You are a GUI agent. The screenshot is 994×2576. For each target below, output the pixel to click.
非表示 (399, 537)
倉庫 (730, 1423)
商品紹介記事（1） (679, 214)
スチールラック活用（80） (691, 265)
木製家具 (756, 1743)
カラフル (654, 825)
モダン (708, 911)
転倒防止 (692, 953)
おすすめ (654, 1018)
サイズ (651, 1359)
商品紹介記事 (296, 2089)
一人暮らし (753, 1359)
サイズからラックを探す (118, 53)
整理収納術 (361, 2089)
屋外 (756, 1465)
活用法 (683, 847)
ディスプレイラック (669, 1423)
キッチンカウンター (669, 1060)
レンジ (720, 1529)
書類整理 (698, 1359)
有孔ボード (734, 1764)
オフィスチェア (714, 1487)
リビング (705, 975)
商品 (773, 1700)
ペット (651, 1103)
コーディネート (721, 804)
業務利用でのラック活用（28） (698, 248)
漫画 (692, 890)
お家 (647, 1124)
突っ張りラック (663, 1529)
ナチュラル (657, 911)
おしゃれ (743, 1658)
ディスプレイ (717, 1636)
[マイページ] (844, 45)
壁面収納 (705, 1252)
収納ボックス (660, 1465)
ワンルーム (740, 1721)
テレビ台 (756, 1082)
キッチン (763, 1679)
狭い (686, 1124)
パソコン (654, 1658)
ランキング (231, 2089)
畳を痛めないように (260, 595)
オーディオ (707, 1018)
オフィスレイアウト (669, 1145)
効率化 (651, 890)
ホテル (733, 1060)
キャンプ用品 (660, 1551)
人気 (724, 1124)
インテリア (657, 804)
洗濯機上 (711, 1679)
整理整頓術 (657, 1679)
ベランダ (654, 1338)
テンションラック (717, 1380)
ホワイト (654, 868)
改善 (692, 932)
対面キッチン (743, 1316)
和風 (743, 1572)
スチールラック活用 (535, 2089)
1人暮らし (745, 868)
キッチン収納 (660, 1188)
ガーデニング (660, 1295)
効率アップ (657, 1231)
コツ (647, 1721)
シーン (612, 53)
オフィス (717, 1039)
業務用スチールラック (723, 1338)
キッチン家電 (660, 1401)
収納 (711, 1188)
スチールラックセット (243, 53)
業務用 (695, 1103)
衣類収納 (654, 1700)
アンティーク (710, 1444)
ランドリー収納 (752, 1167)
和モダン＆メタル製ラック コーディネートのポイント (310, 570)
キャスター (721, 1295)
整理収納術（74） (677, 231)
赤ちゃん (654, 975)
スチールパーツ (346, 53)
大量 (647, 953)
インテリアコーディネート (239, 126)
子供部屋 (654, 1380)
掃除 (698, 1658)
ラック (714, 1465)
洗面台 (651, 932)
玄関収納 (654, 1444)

Problem: Transcribe only the trailing portion of the entries above: the line that contains "商品紹介記事（1） (679, 214)" and each line after it.

Completed exercise:
商品紹介記事（1） (679, 214)
スチールラック活用（80） (691, 265)
木製家具 (756, 1743)
カラフル (654, 825)
モダン (708, 911)
転倒防止 (692, 953)
おすすめ (654, 1018)
サイズ (651, 1359)
商品紹介記事 (296, 2089)
一人暮らし (753, 1359)
サイズからラックを探す (118, 53)
整理収納術 (361, 2089)
屋外 (756, 1465)
活用法 (683, 847)
ディスプレイラック (669, 1423)
キッチンカウンター (669, 1060)
レンジ (720, 1529)
書類整理 (698, 1359)
有孔ボード (734, 1764)
オフィスチェア (714, 1487)
リビング (705, 975)
商品 (773, 1700)
ペット (651, 1103)
コーディネート (721, 804)
業務利用でのラック活用（28） (698, 248)
漫画 (692, 890)
お家 (647, 1124)
突っ張りラック (663, 1529)
ナチュラル (657, 911)
おしゃれ (743, 1658)
ディスプレイ (717, 1636)
[マイページ] (844, 45)
壁面収納 (705, 1252)
収納ボックス (660, 1465)
ワンルーム (740, 1721)
テレビ台 (756, 1082)
キッチン (763, 1679)
狭い (686, 1124)
パソコン (654, 1658)
ランキング (231, 2089)
畳を痛めないように (260, 595)
オーディオ (707, 1018)
オフィスレイアウト (669, 1145)
効率化 (651, 890)
ホテル (733, 1060)
キャンプ用品 (660, 1551)
人気 (724, 1124)
インテリア (657, 804)
洗濯機上 (711, 1679)
整理整頓術 (657, 1679)
ベランダ (654, 1338)
テンションラック (717, 1380)
ホワイト (654, 868)
改善 (692, 932)
対面キッチン (743, 1316)
和風 (743, 1572)
スチールラック活用 (535, 2089)
1人暮らし (745, 868)
キッチン収納 (660, 1188)
ガーデニング (660, 1295)
効率アップ (657, 1231)
コツ (647, 1721)
シーン (612, 53)
オフィス (717, 1039)
業務用スチールラック (723, 1338)
キッチン家電 (660, 1401)
収納 (711, 1188)
スチールラックセット (243, 53)
業務用 (695, 1103)
衣類収納 (654, 1700)
アンティーク (710, 1444)
ランドリー収納 (752, 1167)
和モダン＆メタル製ラック コーディネートのポイント (310, 570)
キャスター (721, 1295)
整理収納術（74） (677, 231)
赤ちゃん (654, 975)
スチールパーツ (346, 53)
大量 (647, 953)
インテリアコーディネート (239, 126)
子供部屋 (654, 1380)
掃除 (698, 1658)
ラック (714, 1465)
洗面台 (651, 932)
玄関収納 (654, 1444)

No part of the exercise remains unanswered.